Вилла-Роза внешне напоминала дом тети Рут, но внутри было все совсем по-другому: кругом беспорядок, темная тяжелая мебель, на стенах картины в рамках, тут и там горы газет, инструментов, книг, и надо всем этим – густой аромат сигар.
В начале войны профессора Гринвуда отправили в лагерь для немцев, и Лайза оставалась под присмотром соседей, пока американцы и какие-то важные шишки не вступились за него и не освободили его.
Отец с дочерью были очень близки, и это было совсем непривычно для Сельмы. Они хохотали, что-то обсуждали, ссорились из-за беспорядка в доме, придирались друг к другу по мелочам – от их споров иной раз просто уши начинали болеть. Профессор разговаривал с Лайзой так, словно она взрослый человек, а не ребенок, но при этом сознавал, что для некоторых вещей в доме все-таки требуется женская рука.
– Только вы уж постарайтесь, чтобы она стала не слишком синим чулком, – шутил он.

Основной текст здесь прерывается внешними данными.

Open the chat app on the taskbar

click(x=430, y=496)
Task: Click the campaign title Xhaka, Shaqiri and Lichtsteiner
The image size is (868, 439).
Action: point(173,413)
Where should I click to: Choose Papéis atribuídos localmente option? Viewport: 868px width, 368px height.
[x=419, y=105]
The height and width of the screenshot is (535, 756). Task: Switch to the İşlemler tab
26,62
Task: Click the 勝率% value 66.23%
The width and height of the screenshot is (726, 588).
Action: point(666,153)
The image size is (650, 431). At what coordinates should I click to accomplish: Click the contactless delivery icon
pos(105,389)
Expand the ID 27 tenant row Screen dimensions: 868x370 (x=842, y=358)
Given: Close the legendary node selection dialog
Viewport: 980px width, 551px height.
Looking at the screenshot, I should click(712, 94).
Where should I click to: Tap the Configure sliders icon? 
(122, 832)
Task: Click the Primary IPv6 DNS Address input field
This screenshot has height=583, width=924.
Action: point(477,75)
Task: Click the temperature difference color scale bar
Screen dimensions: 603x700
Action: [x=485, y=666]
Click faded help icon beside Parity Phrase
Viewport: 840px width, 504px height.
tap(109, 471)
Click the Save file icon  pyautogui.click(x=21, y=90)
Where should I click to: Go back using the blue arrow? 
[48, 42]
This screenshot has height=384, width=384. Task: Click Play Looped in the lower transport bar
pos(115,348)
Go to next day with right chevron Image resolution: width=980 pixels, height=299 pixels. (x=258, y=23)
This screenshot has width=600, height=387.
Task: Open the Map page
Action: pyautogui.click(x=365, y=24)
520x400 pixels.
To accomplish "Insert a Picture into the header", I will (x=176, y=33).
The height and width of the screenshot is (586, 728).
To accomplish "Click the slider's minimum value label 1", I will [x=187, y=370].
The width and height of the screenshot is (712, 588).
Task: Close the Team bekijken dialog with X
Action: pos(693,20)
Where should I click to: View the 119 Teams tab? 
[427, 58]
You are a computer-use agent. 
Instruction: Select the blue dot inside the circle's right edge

Но Сельма не очень понимала, что он имеет в виду.
По выходным они ходили в театр, по воскресеньям часто встречались с другими своими друзьями-немцами. В церковь они не ходили.
– Я еще не нашел такой церкви, которая сумела бы дать ответы на все мои вопросы, – объяснил ей профессор.
Они никогда не разговаривали о войне или об их семье. Он выбрал для себя Англию и оказался отрезан от своих родных.
В серебряной рамке на стене висел портрет матери Лайзы. У нее было такое же сильное лицо, как у дочки, светлые волосы, синие глаза, выдающиеся скулы и длинный нос. Хорошенькой ее не назвать, но было в ней что-то, притягивавшее еще сильнее.
Сельма часто задавалась вопросом, как же ее угораздило попасть на такую интересную работу. Ей так многое хотелось рассказать матери, но ту, похоже, совсем не интересовал ее новый, такой волнующий мир.
Рут расстаралась с угощением к вечернему чаю. Они с Сельмой отстояли очередь за пшеничной мукой и собирались напечь пирожков, но потом еще раздобыли яйца и приготовили бисквит. Мама едва ли вообще заметила его. Она очень похудела за те месяцы, что прошли после гибели Фрэнка.